▶ [AIM OF THE TASK]: Copy the records exactly. Every line must match.
▬▬▬
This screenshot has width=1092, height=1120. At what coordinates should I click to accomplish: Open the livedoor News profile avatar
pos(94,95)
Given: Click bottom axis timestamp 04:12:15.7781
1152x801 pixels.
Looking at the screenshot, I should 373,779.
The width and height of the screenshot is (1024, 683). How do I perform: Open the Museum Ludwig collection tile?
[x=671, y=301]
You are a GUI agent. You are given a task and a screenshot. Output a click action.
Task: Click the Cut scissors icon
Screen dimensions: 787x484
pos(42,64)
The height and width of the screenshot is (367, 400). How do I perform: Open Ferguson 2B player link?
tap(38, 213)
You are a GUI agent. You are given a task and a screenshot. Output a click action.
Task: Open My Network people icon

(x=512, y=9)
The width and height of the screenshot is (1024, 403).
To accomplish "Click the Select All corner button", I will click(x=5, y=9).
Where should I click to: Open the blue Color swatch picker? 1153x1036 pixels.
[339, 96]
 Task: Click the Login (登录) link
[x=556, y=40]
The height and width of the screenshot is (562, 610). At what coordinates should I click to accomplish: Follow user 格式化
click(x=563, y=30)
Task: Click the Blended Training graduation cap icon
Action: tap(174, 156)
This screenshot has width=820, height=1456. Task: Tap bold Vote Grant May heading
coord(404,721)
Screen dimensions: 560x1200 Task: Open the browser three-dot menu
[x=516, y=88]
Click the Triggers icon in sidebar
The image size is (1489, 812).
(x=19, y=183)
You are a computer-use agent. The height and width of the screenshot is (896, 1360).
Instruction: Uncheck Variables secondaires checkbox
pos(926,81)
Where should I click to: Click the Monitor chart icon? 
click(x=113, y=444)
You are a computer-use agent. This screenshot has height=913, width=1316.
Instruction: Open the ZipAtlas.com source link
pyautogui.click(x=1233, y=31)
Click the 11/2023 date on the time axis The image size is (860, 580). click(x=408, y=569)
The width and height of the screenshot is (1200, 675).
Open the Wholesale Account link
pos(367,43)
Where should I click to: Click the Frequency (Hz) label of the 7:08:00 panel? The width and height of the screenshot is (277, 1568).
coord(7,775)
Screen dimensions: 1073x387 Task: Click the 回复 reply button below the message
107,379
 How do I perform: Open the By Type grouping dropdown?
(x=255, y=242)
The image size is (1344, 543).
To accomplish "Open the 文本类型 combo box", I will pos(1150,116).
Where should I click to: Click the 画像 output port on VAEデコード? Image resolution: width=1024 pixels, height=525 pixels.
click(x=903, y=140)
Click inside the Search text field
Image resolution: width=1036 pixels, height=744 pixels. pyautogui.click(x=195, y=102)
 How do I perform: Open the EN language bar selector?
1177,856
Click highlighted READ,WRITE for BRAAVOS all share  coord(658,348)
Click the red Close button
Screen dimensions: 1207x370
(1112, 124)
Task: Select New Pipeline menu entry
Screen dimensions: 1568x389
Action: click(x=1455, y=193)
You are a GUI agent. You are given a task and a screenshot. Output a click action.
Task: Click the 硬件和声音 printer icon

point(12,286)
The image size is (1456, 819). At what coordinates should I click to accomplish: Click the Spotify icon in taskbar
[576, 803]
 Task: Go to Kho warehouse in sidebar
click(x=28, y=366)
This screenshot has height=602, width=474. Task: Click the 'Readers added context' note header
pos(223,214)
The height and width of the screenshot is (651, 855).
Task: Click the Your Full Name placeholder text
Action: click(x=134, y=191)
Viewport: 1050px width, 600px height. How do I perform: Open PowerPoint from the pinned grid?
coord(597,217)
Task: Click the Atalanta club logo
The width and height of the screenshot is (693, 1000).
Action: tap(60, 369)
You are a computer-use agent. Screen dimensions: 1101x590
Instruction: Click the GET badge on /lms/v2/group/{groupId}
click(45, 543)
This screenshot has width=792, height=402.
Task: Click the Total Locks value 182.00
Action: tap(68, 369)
▬▬▬
▶ [TASK OUTPUT]:
This screenshot has width=1092, height=1120. At what coordinates should I click to accomplish: Open the livedoor News profile avatar
pos(94,95)
Given: Click bottom axis timestamp 04:12:15.7781
1152x801 pixels.
Looking at the screenshot, I should 373,779.
The width and height of the screenshot is (1024, 683). How do I perform: Open the Museum Ludwig collection tile?
[x=671, y=301]
You are a GUI agent. You are given a task and a screenshot. Output a click action.
Task: Click the Cut scissors icon
Screen dimensions: 787x484
pos(42,64)
The height and width of the screenshot is (367, 400). How do I perform: Open Ferguson 2B player link?
tap(38, 213)
You are a GUI agent. You are given a task and a screenshot. Output a click action.
Task: Open My Network people icon

(x=512, y=9)
The width and height of the screenshot is (1024, 403).
To accomplish "Click the Select All corner button", I will click(x=5, y=9).
Where should I click to: Open the blue Color swatch picker? 1153x1036 pixels.
[339, 96]
 Task: Click the Login (登录) link
[x=556, y=40]
The height and width of the screenshot is (562, 610). At what coordinates should I click to accomplish: Follow user 格式化
click(x=563, y=30)
Task: Click the Blended Training graduation cap icon
Action: tap(174, 156)
This screenshot has width=820, height=1456. Task: Tap bold Vote Grant May heading
coord(404,721)
Screen dimensions: 560x1200 Task: Open the browser three-dot menu
[x=516, y=88]
Click the Triggers icon in sidebar
The image size is (1489, 812).
(x=19, y=183)
You are a computer-use agent. The height and width of the screenshot is (896, 1360).
Instruction: Uncheck Variables secondaires checkbox
pos(926,81)
Where should I click to: Click the Monitor chart icon? 
click(x=113, y=444)
You are a computer-use agent. This screenshot has height=913, width=1316.
Instruction: Open the ZipAtlas.com source link
pyautogui.click(x=1233, y=31)
Click the 11/2023 date on the time axis The image size is (860, 580). click(x=408, y=569)
The width and height of the screenshot is (1200, 675).
Open the Wholesale Account link
pos(367,43)
Where should I click to: Click the Frequency (Hz) label of the 7:08:00 panel? The width and height of the screenshot is (277, 1568).
coord(7,775)
Screen dimensions: 1073x387 Task: Click the 回复 reply button below the message
107,379
 How do I perform: Open the By Type grouping dropdown?
(x=255, y=242)
The image size is (1344, 543).
To accomplish "Open the 文本类型 combo box", I will pos(1150,116).
Where should I click to: Click the 画像 output port on VAEデコード? Image resolution: width=1024 pixels, height=525 pixels.
click(x=903, y=140)
Click inside the Search text field
Image resolution: width=1036 pixels, height=744 pixels. pyautogui.click(x=195, y=102)
 How do I perform: Open the EN language bar selector?
1177,856
Click highlighted READ,WRITE for BRAAVOS all share  coord(658,348)
Click the red Close button
Screen dimensions: 1207x370
(1112, 124)
Task: Select New Pipeline menu entry
Screen dimensions: 1568x389
Action: click(x=1455, y=193)
You are a GUI agent. You are given a task and a screenshot. Output a click action.
Task: Click the 硬件和声音 printer icon

point(12,286)
The image size is (1456, 819). At what coordinates should I click to accomplish: Click the Spotify icon in taskbar
[576, 803]
 Task: Go to Kho warehouse in sidebar
click(x=28, y=366)
This screenshot has height=602, width=474. Task: Click the 'Readers added context' note header
pos(223,214)
The height and width of the screenshot is (651, 855).
Task: Click the Your Full Name placeholder text
Action: click(x=134, y=191)
Viewport: 1050px width, 600px height. How do I perform: Open PowerPoint from the pinned grid?
coord(597,217)
Task: Click the Atalanta club logo
The width and height of the screenshot is (693, 1000).
Action: tap(60, 369)
You are a computer-use agent. Screen dimensions: 1101x590
Instruction: Click the GET badge on /lms/v2/group/{groupId}
click(45, 543)
This screenshot has width=792, height=402.
Task: Click the Total Locks value 182.00
Action: tap(68, 369)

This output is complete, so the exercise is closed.